En plus de l'indemnité, la compagnie doit vous proposer le remboursement du billet ou un réacheminement, et assurer une prise en charge : rafraîchissements, repas, et hébergement si une nuit est nécessaire. Ces droits se cumulent avec l'indemnité.

Attention aux bons proposés sur le moment

Dans la confusion, la compagnie peut proposer un bon d'achat pour que vous acceptiez de céder votre place. Sachez que l'indemnité légale est due en argent et qu'accepter un bon peut revenir à renoncer à une somme supérieure.
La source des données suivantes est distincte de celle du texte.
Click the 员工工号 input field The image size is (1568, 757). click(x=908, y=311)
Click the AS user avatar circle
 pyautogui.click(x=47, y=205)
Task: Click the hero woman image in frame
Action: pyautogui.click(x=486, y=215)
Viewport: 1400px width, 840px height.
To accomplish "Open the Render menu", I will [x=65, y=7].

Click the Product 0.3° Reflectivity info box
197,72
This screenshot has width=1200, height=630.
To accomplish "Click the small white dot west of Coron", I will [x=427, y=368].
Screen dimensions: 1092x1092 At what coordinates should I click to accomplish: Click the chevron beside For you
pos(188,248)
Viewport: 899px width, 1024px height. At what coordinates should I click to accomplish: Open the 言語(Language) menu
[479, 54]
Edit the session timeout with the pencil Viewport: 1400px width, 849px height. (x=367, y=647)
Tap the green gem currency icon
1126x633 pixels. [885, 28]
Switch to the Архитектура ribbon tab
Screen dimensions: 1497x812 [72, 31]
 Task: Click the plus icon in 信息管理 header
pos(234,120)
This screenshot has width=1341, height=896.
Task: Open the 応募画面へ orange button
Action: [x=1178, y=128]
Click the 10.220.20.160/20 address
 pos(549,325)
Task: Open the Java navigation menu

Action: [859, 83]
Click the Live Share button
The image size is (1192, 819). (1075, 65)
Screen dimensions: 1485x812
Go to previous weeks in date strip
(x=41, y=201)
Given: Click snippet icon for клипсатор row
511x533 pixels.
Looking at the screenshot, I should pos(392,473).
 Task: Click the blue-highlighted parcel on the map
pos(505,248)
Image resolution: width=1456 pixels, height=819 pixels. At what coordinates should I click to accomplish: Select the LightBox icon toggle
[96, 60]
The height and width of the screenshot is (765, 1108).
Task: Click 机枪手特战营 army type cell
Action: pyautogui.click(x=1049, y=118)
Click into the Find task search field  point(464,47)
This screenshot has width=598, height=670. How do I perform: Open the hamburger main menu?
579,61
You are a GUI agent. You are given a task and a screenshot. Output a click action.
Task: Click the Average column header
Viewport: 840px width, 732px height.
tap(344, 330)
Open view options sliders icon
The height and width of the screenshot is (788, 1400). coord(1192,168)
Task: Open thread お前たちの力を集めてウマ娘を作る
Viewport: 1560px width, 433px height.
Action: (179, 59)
Prenez le temps de vérifier vos droits avant de signer quoi que ce soit.

Que faire sur place ?

Demandez à la compagnie une confirmation écrite du refus d'embarquement et de son motif, conservez votre carte d'embarquement et votre réservation, et notez les horaires. Ces éléments faciliteront votre réclamation.

5 ans pour réclamer

En France, vous avez 5 ans pour faire valoir vos droits. Air Assist vérifie gratuitement votre dossier et réclame l'indemnité due, sans frais tant que vous n'êtes pas indemnisé.

Questions fréquentes

La compagnie m'a débarqué contre mon gré, combien puis-je toucher ?

250, 400 ou 600 € selon la distance, en indemnité immédiate, en plus du remboursement ou du réacheminement et de la prise en charge.

J'ai accepté un autre vol, ai-je encore droit à l'indemnité ?

Oui, si vous avez été refusé involontairement : accepter un réacheminement ne supprime pas l'indemnité.

Quelle différence entre volontaire et involontaire ?

Un volontaire négocie librement une compensation et renonce à l'indemnité légale ; un passager refusé contre son gré conserve son droit à l'indemnité forfaitaire.

Que faire sur le moment ?

Demandez une confirmation écrite du refus et de son motif, gardez carte d'embarquement et réservation, et ne signez pas un bon sans vérifier vos droits.